# First baby falcon for 2015!



## FireStorm (Nov 9, 2013)

Awww! You are so lucky to get to work around such amazing birds! I went through a phase where I wanted to become a falconer, but then I realized I would never have the time (I travel too much).


----------



## sweetheartsrodeo (Sep 19, 2012)

Awww how cute! This is an awesome picture! Will you post more as she grows up PLEASE


----------



## Rachel76 (Feb 3, 2014)

No problem, I take tons of pictures. I love the "ugly baby dinosaur " stage. :biggrin:


----------



## MollyMuiMa (Oct 13, 2012)

Awwwww! I just love baby birds! I have a question......when feeding parrot chicks the food is a mash consistancy, but I know birds of prey are meat eaters and I'm wondering if at hatch the food is regurgitated in a digest form (mashed) or are they fed whole meat from the get go? I've fed older meat eaters, and we used pieces of meat, but never a hatchling!


----------



## Rachel76 (Feb 3, 2014)

Well poop! I just typed a reply and my phone had a fit. Here goes again.... 
We feed the baby falcons day old chicks without skin/down, feet, and heads. The yolk is cut out and they go into a blender to get the consistency of thick yogurt. Gradually we feed coarser pieces and vary the kind of meat. We only hand feed for about a week and then the baby falcons go back to mom and dad.


----------



## patk (Jun 13, 2013)

falcon smoothie. oh my!


----------



## MollyMuiMa (Oct 13, 2012)

Mechanical regurgitation!!!! The wonders of a food processor huh?

Are they returned to the parents because of imprinting? And are they going to be set free, or used as hunters? Not sure what your job is all about! I guess I had always thought hunting Falcons were handraised completely, that you would want human imprinting! ????


----------



## Rachel76 (Feb 3, 2014)

MollyMuiMa said:


> Mechanical regurgitation!!!! The wonders of a food processor huh?
> 
> Are they returned to the parents because of imprinting? And are they going to be set free, or used as hunters? Not sure what your job is all about! I guess I had always thought hunting Falcons were handraised completely, that you would want human imprinting! ????
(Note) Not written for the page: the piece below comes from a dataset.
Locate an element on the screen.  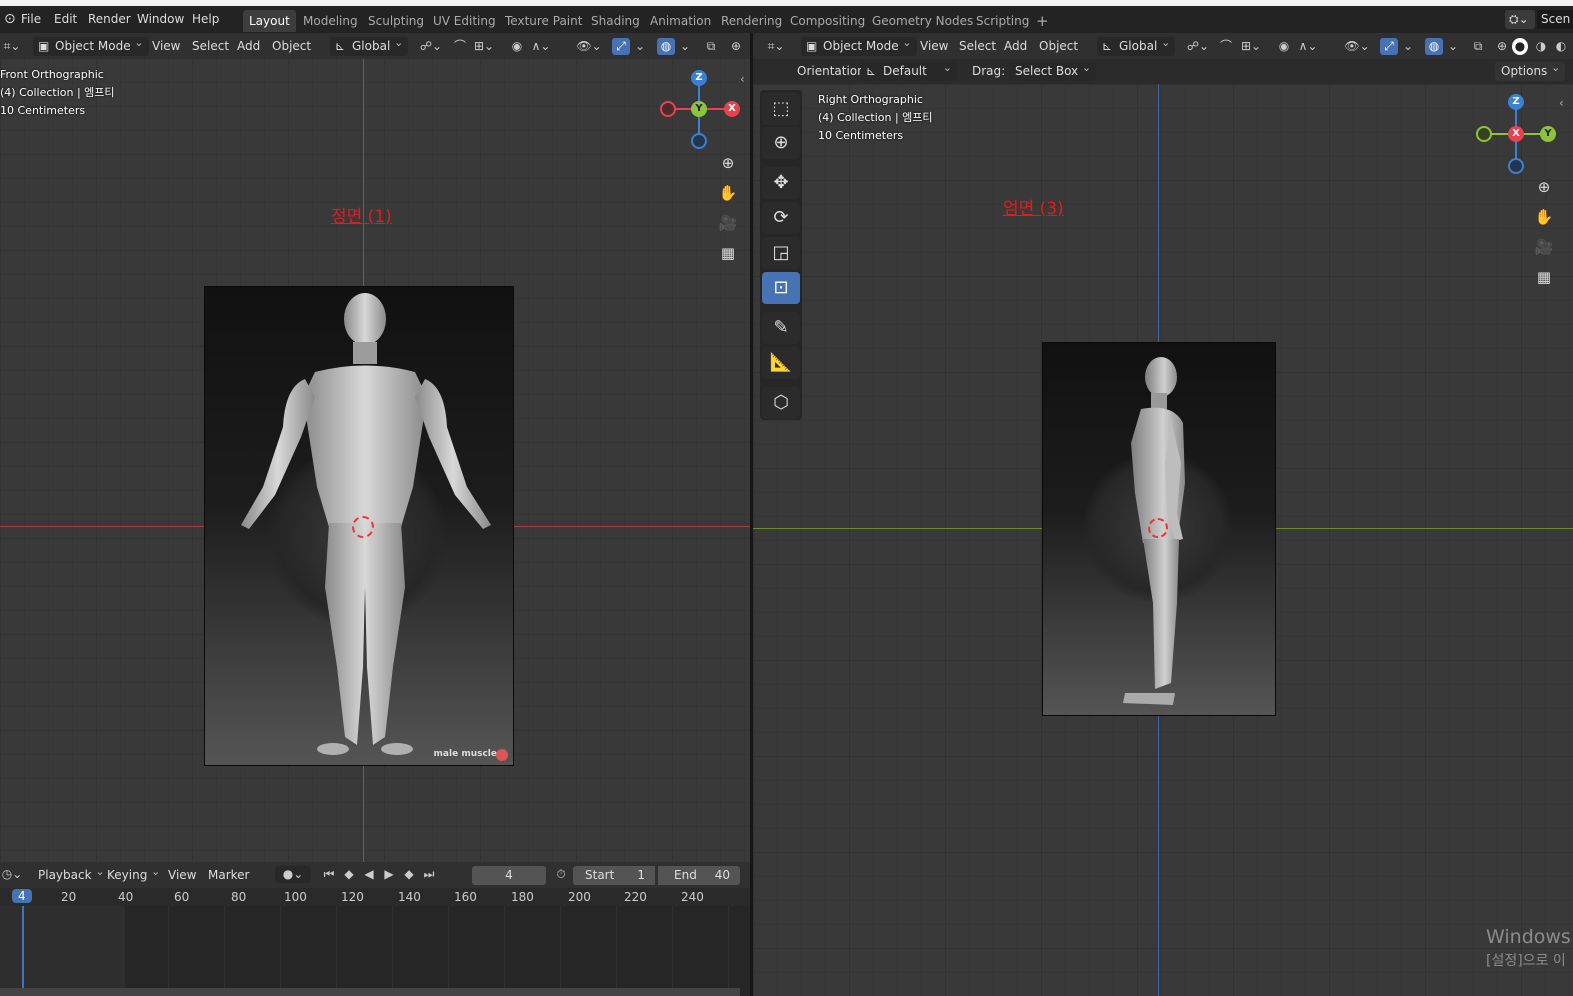
workspace-tab-layout: Layout is located at coordinates (270, 21).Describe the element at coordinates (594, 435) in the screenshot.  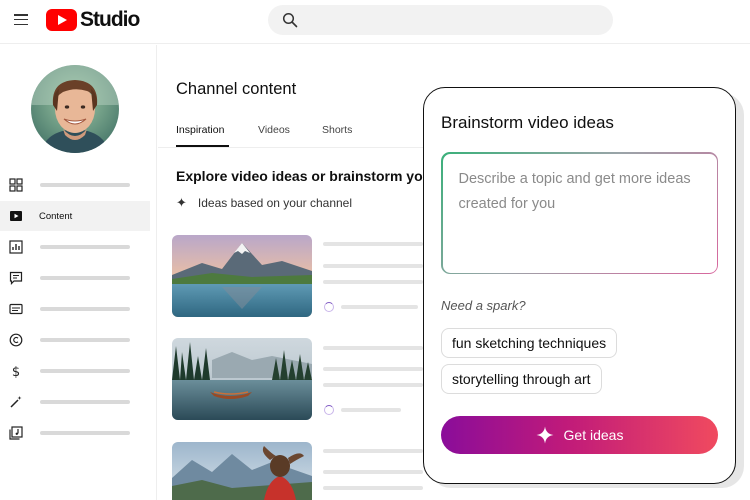
I see `get-ideas-label: Get ideas` at that location. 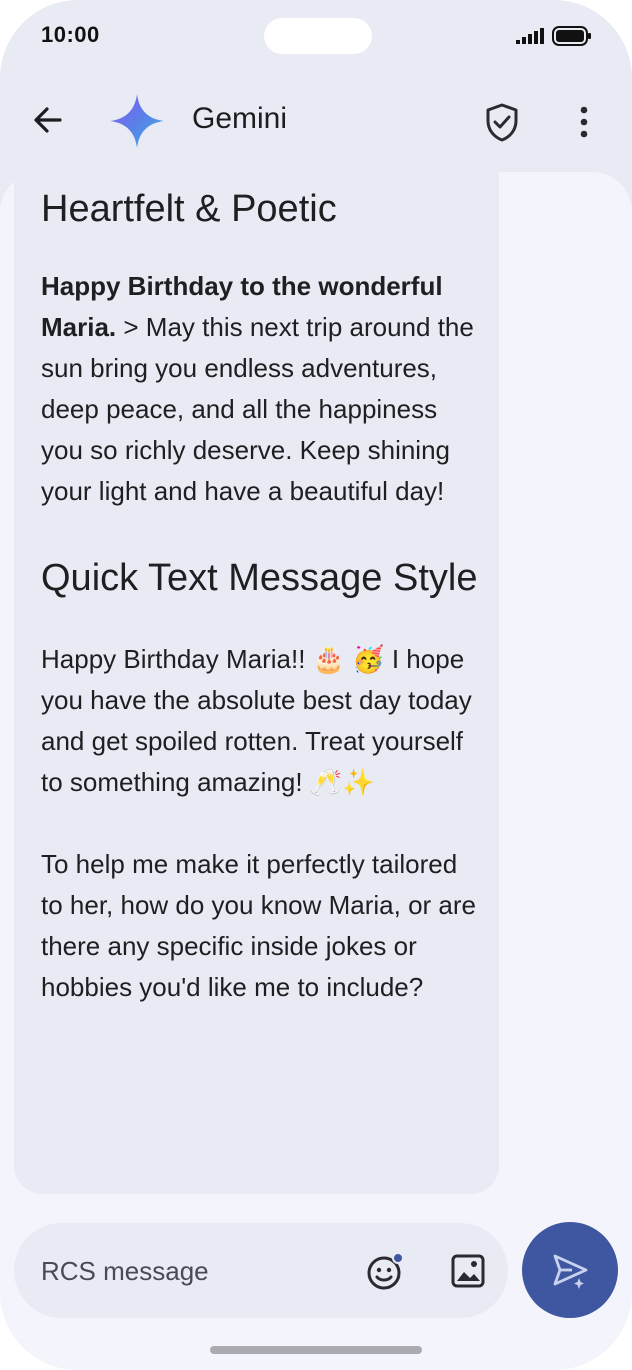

You're right, they are returned to the parents because of imprinting. Occasionally a falcon will be imprinted , but most are raised by the adult birds. The imprinted falcons scream terribly for the first couple of years when they see someone 'feed me, feed me'. 
You can hunt with both imprinted and manned falcons. 
Some of the peregrines are released into the wild, most are sold for hunting. 
Here is a great website on falconry. The Modern Apprentice
Most are sold to the middle east. I was in dubai two years ago and saw adult birds I had helped care for hunting, it was beautiful. 
My boss is a responsible breeder and takes excellent care of his birds. Part of the reason he is so successful with breeding falcons is based on his love and care for his birds, he also works 365 days a year. If a falcon is stressed they won't give sperm, lay eggs or copulate on their own. A happy relaxed healthy bird means more babies. 

Alright MollyMuiMa, I wish I could send youand Molly a plane ticket. I'd put you to work  feeding babies and Hemi and Molly could romp around.


----------



## MollyMuiMa (Oct 13, 2012)

Believe me, if I were able, and healthy, I'd pay for my own ticket and I'd do it free, just for the opportunity! Birds have always been my first love!


----------



## Poodlebeguiled (May 27, 2013)

How precious! What a cool job to get to see these new little lives of such a phenomenal bird. Your boss sounds amazing. I enjoyed reading your most informative post.


----------



## ChantersMom (Aug 20, 2012)

Wow...Looks like he's saying "I'm hungry mama!"


----------